=== ENTRIES SHOWN ===
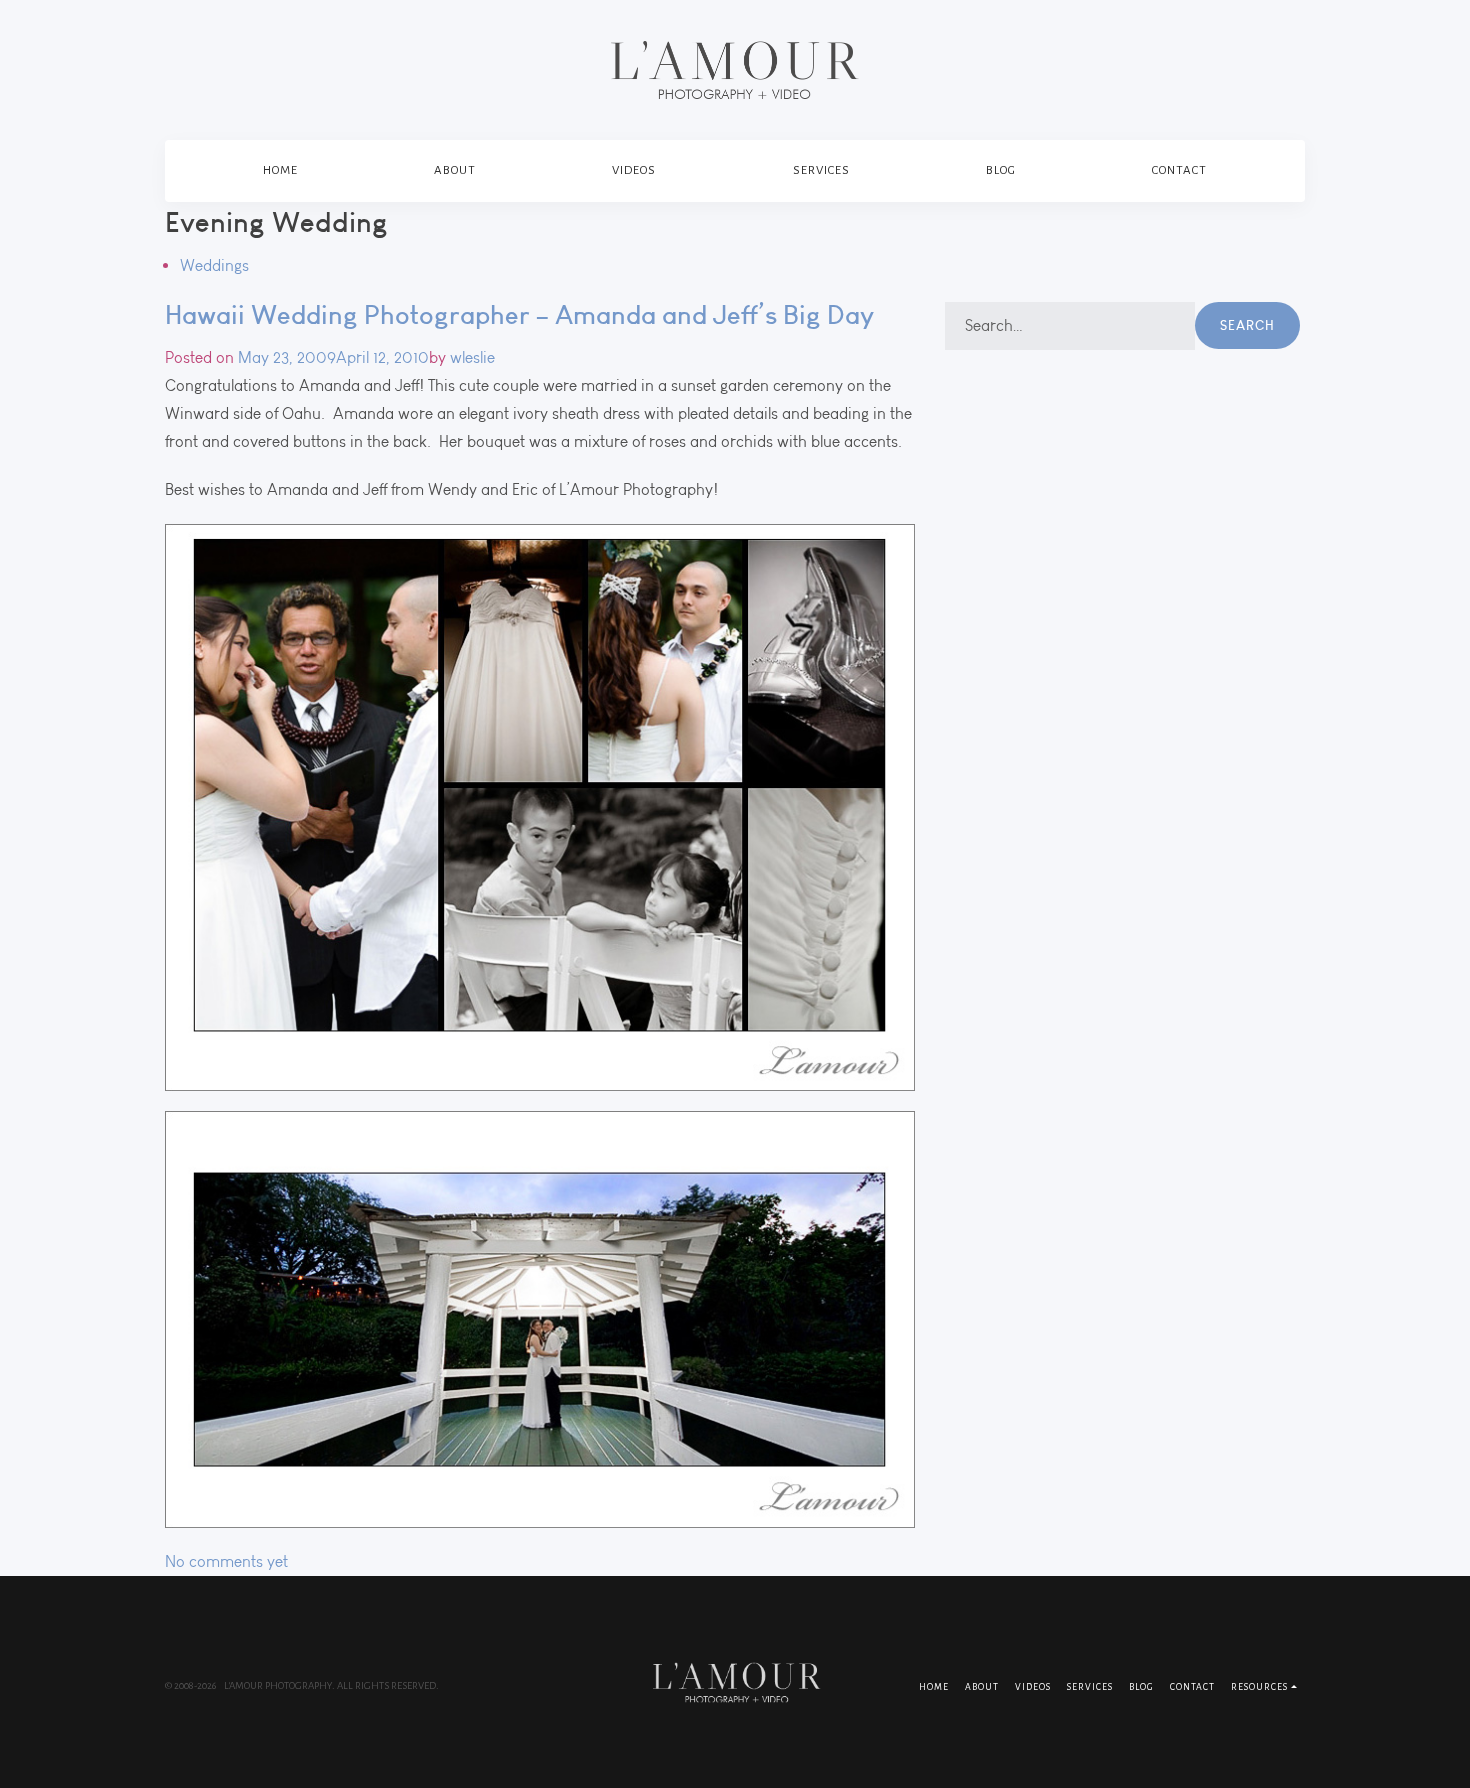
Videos (634, 170)
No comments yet (226, 1561)
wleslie (472, 357)
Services (821, 170)
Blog (1001, 170)
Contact (1179, 170)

=== EXERCISE GOAL ===
Everything in the listing above, apart from its pictures, must be repeated exactly.

=== WRITTEN RESPONSE ===
Videos (634, 170)
No comments yet (226, 1561)
wleslie (472, 357)
Services (821, 170)
Blog (1001, 170)
Contact (1179, 170)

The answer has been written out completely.